About Pixtral 12B 2409

Pixtral 12B 2409 introduced multimodal capability to the Mistral AI lineup with a clean architectural split. A 400M parameter vision encoder trained from scratch handles image understanding, while a 12B decoder based on Mistral AI Nemo handles text generation. The two components were trained together on interleaved image-text data, so visual and textual understanding are integrated rather than bolted together.

The context window of 128K tokens accommodates multiple images alongside text in a single request. You can compare images, trace visual changes across a document, or cross-reference diagrams with their written descriptions. Variable aspect ratio support processes images at their native dimensions, which matters for charts, documents, and technical schematics where distortion degrades accuracy.

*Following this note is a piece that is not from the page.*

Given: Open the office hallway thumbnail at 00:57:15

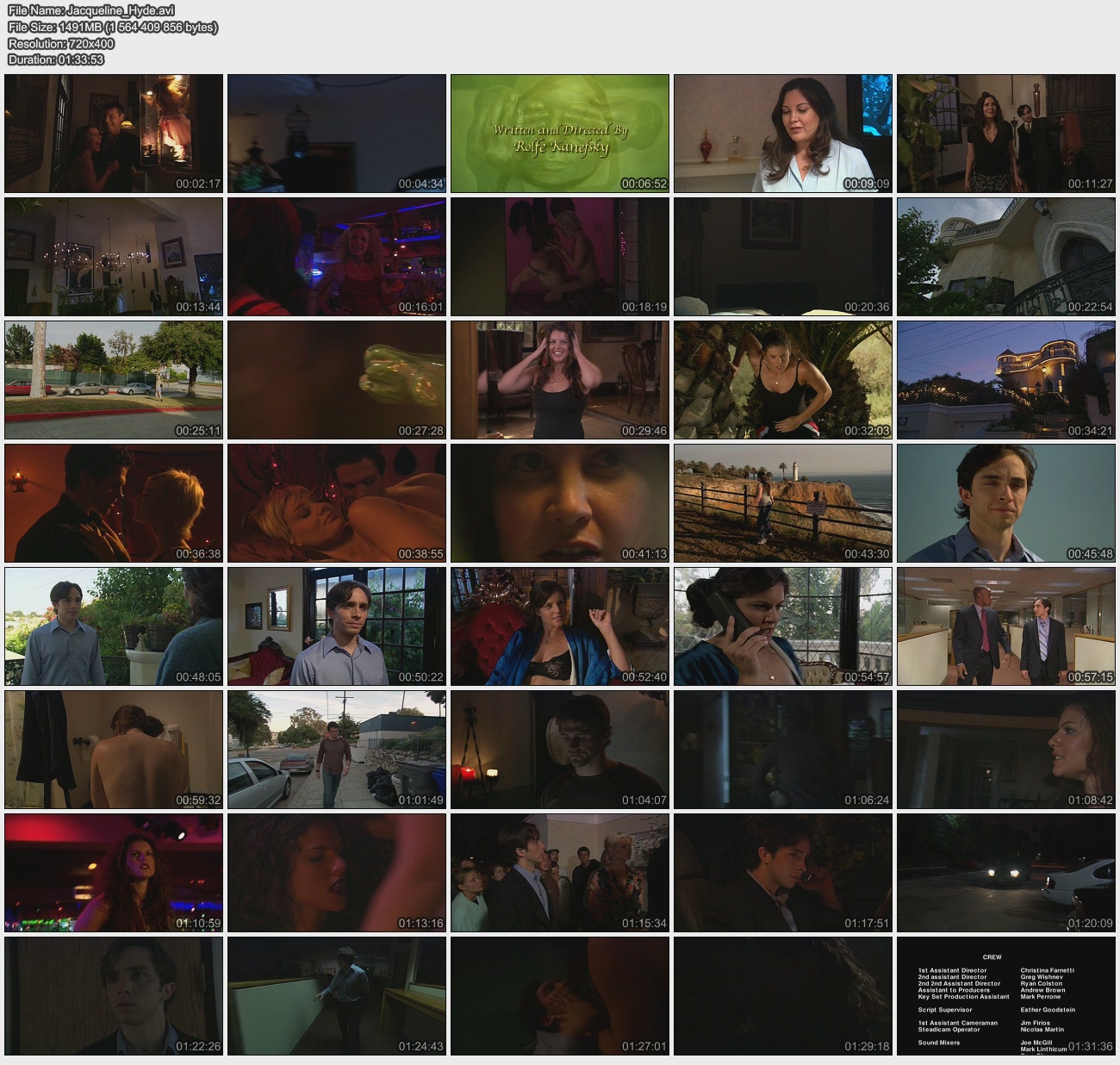Looking at the screenshot, I should pos(1006,626).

On MMMU, Pixtral 12B 2409 scores 52.5% and achieves a 20% relative improvement in instruction following over comparable open-source multimodal models. Pixtral 12B 2409 ships under Apache 2.0. Mistral AI has designated Pixtral 12B 2409 as deprecated in favor of newer vision models, though it remains available through AI Gateway for existing integrations.

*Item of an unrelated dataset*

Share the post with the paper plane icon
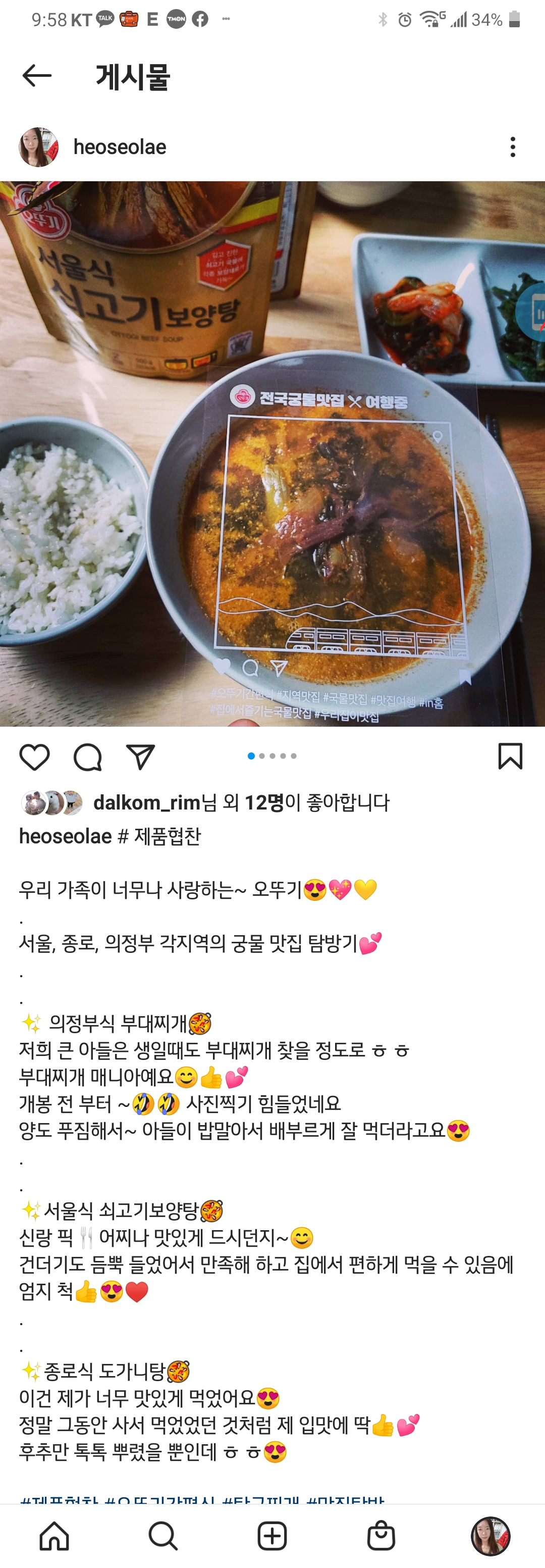The image size is (545, 1568). click(x=140, y=756)
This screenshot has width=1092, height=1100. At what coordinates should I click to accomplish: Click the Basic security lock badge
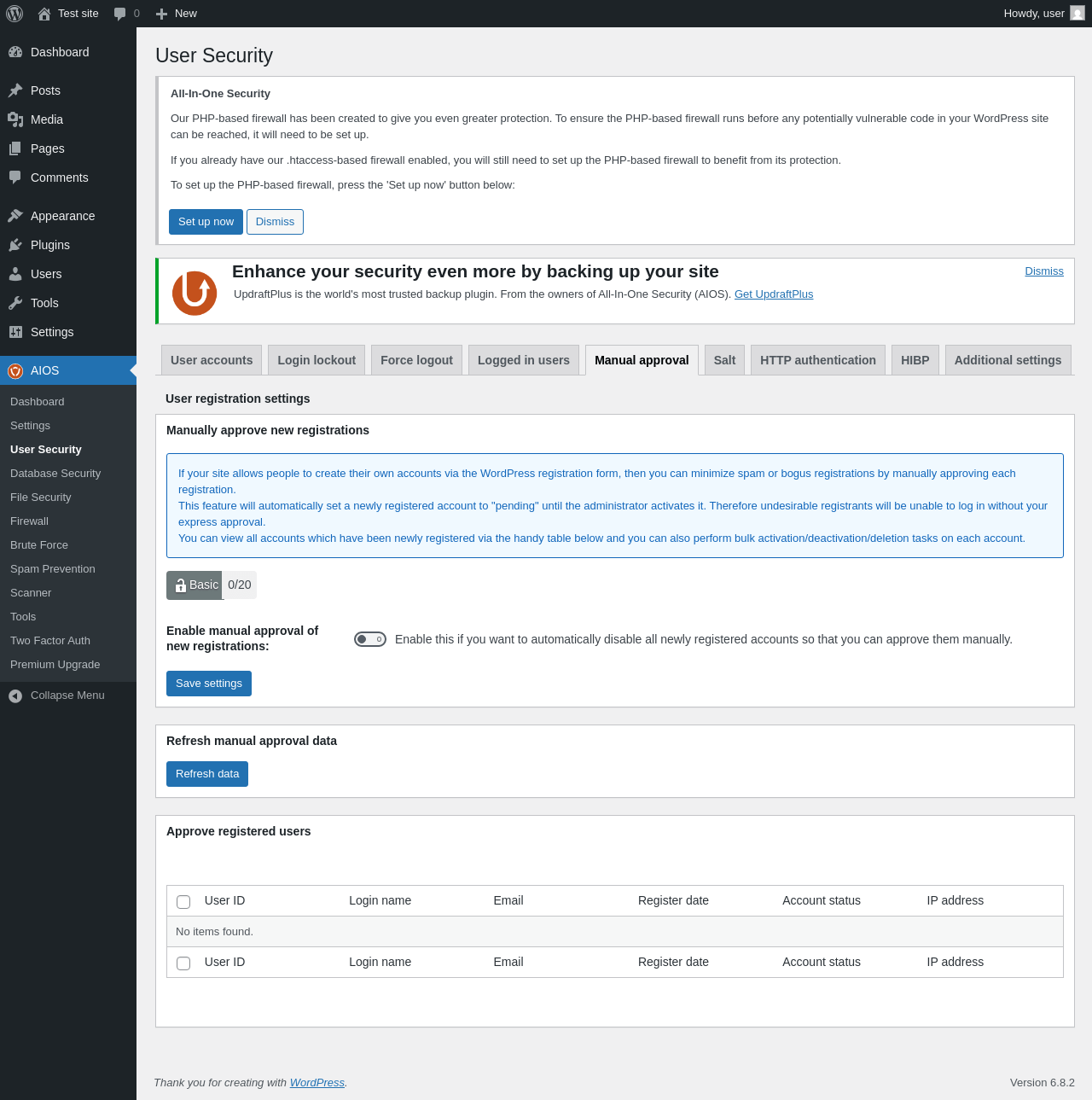195,585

What To Consider When Choosing a Provider

  • Configuration: Pixtral 12B 2409 processes images at native resolution without token waste. Pixtral 12B 2409 adapts token allocation to actual image dimensions, unlike models that resize all images to a fixed token budget.
  • Zero Data Retention: AI Gateway supports Zero Data Retention for this model via direct gateway requests (BYOK is not included). To configure this, check the documentation.
  • Authentication: AI Gateway authenticates requests using an API key or OIDC token. You do not need to manage provider credentials directly.

When to Use Pixtral 12B 2409

Best For

  • Document question answering: Text and visual layout matter together
  • Chart and graph interpretation: Requiring both visual parsing and textual explanation
  • Multi-image workflows: Within a single request using the full context of 128K tokens
  • Native multimodal migration: For applications moving from vision-adapted text models
  • Apache 2.0 vision licensing: Teams requiring this license for a vision-capable model

Consider Alternatives When

  • Higher vision accuracy: You need top-tier performance (consider Pixtral Large)
  • Text-only workloads: Vision capability adds no value
  • Higher math or reasoning: You need stronger benchmark scores alongside vision

Conclusion

Pixtral 12B 2409 brought native multimodality to the Mistral AI family as a ground-up integration of vision and language through a 400M encoder trained alongside the text decoder. Mistral AI has deprecated Pixtral 12B 2409. For teams with existing integrations, Pixtral 12B 2409 remains available through AI Gateway.

Frequently Asked Questions

  • Is Pixtral 12B 2409 still actively maintained?

    Mistral AI has designated Pixtral 12B 2409 as deprecated in favor of newer vision models. Pixtral 12B 2409 remains accessible through AI Gateway for existing integrations.

  • How does Pixtral 12B 2409 handle images at native resolution?

    Pixtral 12B 2409 dynamically allocates tokens based on actual image dimensions rather than resizing to a fixed budget. This preserves detail in high-resolution charts, documents, and schematics.

  • How many images can Pixtral 12B 2409 process in one request?

    Multiple images are supported within the context window of 128K tokens, limited by total token budget.

  • What is the vision encoder architecture?

    400 million parameters, trained from scratch on visual data, not adapted from a pre-existing image model.

  • What is Pixtral 12B 2409's MMMU score?

    52.5%.

  • What is the text decoder based on?

    Mistral AI Nemo (12B), providing the text generation and instruction-following capabilities.

  • How does Pixtral 12B 2409 compare to Pixtral Large?

    Pixtral Large (124B) is built on Mistral AI Large 2 and outperforms Pixtral 12B 2409 on document understanding, chart analysis, and mathematical vision tasks. Pixtral 12B 2409 is more accessible in inference cost at the 12B parameter count.